Friday, October 18, 2013
4:00 AM
340 West Hall

Many applications in spatial statistics involve data observed over large regions on the Earth's surface. There is a large literature devoted to the characterization and properties of covariance functions on Euclidean spaces, and there have been some recent advances on the characterization of covariance functions on spheres. We demonstrate that valid isotropic covariance functions on spheres may be easily specified via a Fourier series representation, and we give several examples, including an analog to the Mat{\'{e}}rn covariance function, which has been a popular choice due to its ability to specify the degree of smoothness of the process. Correctly specifying the smoothness or mean square differentiability of a process is important for spatial prediction, so we adapt some of the results on mean square differentiable processes on Euclidean spaces to spheres.
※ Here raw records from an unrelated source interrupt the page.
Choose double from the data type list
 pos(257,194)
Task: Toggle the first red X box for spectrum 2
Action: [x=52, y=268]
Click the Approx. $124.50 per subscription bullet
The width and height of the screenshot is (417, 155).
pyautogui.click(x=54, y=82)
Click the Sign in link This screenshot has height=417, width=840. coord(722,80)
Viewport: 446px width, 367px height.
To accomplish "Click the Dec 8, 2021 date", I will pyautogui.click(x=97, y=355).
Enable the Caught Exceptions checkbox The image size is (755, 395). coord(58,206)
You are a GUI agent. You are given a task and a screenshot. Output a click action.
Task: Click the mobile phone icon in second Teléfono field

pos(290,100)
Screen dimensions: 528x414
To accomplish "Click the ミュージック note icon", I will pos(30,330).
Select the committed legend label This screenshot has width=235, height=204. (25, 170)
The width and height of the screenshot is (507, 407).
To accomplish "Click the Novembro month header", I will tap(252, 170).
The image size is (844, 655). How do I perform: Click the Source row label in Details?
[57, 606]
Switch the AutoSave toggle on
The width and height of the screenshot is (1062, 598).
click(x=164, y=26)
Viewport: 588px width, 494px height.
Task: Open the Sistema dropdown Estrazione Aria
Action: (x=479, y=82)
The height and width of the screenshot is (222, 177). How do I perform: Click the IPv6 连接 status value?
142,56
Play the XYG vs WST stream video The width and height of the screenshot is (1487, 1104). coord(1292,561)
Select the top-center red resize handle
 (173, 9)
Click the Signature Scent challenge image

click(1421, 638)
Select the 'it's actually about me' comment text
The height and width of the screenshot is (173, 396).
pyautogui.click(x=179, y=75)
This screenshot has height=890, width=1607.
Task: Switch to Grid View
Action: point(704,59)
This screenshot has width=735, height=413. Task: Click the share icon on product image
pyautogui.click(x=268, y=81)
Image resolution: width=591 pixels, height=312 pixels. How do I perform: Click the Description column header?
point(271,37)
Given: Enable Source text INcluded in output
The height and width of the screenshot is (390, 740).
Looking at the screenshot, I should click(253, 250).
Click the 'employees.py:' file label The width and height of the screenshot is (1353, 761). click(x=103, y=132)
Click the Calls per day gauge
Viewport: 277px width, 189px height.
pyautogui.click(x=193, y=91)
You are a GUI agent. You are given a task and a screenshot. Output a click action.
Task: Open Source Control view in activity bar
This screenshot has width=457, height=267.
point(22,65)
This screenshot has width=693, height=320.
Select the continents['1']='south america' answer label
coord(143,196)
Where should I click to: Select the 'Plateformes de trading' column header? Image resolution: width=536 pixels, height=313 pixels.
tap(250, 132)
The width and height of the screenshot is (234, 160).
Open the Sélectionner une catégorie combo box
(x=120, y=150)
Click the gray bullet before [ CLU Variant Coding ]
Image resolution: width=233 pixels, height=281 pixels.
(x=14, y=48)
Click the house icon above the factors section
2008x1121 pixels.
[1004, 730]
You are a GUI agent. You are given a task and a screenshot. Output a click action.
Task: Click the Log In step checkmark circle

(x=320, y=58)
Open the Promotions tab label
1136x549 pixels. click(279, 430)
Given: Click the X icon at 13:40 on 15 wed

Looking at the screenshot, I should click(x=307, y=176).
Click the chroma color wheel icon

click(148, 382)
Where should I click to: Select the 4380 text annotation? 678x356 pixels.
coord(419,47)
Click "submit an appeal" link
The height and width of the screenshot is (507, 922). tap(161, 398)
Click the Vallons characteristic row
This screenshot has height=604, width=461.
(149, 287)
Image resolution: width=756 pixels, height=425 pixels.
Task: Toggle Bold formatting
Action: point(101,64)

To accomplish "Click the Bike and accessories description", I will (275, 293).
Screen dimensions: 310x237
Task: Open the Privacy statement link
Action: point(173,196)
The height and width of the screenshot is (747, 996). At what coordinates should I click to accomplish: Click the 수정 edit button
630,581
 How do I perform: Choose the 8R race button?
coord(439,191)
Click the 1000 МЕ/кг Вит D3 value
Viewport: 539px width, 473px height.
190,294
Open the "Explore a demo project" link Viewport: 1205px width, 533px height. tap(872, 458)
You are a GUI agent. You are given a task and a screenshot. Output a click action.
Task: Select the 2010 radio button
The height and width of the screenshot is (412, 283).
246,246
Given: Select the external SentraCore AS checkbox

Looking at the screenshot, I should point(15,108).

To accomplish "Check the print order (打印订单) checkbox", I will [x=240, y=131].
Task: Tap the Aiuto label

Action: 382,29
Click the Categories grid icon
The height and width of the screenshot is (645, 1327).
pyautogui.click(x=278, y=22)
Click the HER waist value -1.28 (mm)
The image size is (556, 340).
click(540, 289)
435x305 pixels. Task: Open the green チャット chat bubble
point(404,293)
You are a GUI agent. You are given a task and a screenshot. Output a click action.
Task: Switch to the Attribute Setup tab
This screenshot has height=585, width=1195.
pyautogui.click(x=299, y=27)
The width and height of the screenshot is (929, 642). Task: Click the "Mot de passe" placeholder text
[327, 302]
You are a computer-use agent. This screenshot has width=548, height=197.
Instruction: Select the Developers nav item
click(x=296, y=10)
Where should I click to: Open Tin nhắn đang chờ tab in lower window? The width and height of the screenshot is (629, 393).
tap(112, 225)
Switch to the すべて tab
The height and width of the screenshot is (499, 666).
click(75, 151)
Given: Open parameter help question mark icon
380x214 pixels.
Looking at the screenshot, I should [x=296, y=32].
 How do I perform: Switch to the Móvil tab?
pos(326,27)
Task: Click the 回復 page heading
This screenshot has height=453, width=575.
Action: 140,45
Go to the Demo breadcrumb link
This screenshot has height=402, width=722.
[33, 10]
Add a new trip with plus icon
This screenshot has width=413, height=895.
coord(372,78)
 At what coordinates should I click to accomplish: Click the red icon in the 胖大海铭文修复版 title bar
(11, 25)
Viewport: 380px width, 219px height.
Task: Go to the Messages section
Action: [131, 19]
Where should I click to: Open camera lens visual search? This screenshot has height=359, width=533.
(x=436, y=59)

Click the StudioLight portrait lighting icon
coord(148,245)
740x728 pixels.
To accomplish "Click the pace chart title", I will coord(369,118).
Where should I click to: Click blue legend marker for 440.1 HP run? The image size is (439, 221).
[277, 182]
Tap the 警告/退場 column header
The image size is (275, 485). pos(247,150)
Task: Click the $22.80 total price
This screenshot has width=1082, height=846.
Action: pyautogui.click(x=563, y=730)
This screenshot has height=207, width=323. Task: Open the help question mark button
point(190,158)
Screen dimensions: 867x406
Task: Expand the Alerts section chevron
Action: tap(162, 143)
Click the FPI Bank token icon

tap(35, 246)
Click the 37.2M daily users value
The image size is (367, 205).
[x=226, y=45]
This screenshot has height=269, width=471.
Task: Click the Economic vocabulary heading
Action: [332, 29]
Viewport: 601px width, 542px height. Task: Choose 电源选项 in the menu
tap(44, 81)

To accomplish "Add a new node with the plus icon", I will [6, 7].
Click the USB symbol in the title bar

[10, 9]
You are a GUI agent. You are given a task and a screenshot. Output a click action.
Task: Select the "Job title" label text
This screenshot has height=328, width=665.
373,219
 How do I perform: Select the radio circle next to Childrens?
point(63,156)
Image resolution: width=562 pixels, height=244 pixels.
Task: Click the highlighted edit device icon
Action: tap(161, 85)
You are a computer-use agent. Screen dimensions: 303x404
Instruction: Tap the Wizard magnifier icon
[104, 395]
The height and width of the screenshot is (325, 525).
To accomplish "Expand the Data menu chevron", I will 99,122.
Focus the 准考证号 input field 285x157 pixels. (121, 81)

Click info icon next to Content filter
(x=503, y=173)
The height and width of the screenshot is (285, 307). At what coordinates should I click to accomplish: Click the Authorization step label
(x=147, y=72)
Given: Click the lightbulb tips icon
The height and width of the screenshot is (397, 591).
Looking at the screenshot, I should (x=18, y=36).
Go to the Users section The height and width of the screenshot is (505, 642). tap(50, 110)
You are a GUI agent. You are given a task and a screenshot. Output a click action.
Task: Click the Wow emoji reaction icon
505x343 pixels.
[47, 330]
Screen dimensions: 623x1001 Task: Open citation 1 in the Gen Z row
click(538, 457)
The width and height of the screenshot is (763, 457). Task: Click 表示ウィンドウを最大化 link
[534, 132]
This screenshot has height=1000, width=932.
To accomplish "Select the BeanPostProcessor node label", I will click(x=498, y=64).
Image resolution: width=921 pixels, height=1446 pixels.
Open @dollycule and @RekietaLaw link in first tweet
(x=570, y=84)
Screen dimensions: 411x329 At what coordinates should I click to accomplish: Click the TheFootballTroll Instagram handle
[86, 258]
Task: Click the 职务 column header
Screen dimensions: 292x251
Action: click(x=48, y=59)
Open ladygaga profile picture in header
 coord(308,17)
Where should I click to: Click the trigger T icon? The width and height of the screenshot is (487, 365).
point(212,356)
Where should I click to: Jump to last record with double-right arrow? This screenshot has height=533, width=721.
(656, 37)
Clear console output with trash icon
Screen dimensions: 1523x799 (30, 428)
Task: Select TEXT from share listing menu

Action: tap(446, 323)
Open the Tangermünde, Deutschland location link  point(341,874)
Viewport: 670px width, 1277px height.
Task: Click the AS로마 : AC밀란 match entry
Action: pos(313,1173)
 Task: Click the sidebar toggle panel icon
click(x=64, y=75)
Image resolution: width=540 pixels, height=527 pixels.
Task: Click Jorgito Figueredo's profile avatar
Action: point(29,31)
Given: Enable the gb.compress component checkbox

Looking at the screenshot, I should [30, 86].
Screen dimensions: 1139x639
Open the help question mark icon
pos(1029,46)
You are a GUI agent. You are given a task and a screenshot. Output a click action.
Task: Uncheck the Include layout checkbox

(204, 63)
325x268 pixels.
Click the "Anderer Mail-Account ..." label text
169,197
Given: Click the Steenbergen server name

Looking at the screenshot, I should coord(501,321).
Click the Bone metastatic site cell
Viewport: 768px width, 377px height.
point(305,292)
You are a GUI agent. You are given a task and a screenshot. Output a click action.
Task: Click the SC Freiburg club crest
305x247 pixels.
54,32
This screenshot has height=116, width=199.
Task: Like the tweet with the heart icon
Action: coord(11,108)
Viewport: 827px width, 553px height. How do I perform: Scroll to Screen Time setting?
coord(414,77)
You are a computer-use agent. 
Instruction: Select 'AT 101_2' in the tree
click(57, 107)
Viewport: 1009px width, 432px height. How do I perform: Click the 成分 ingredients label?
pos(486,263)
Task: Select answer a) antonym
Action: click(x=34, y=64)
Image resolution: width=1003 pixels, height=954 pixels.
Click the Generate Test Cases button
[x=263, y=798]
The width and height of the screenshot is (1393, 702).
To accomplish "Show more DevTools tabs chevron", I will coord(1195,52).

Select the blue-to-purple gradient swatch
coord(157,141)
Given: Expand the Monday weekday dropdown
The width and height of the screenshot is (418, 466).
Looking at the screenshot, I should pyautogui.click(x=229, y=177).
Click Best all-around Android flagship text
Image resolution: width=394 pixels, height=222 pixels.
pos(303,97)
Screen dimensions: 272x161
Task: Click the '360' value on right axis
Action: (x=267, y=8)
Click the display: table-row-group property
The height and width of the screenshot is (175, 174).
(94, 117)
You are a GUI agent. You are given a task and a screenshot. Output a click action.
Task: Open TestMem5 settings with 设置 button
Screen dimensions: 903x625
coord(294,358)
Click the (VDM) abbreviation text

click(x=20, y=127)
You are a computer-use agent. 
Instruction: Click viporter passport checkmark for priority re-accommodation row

In doing so, we define the notion of a mean square differentiable process on a sphere and give necessary and sufficient conditions for an isotropic covariance function on a sphere to correspond to an $m$ times mean square differentiable process. These conditions imply that if a process on a Euclidean space is restricted to a sphere of lower dimension, the process will retain its mean square differentiability properties. The restriction requires the covariance function to take Euclidean distance as its argument. To address the issue of whether covariance functions using Euclidean distance result in poorly fitting models, we compare our new analog to the Mat{\'{e}}rn, which takes great circle distance as its argument, to the usual Mat{\'{e}}rn that is only generally valid with Euclidean distance. These covariance functions are compared with several others in applications involving satellite and climate model data.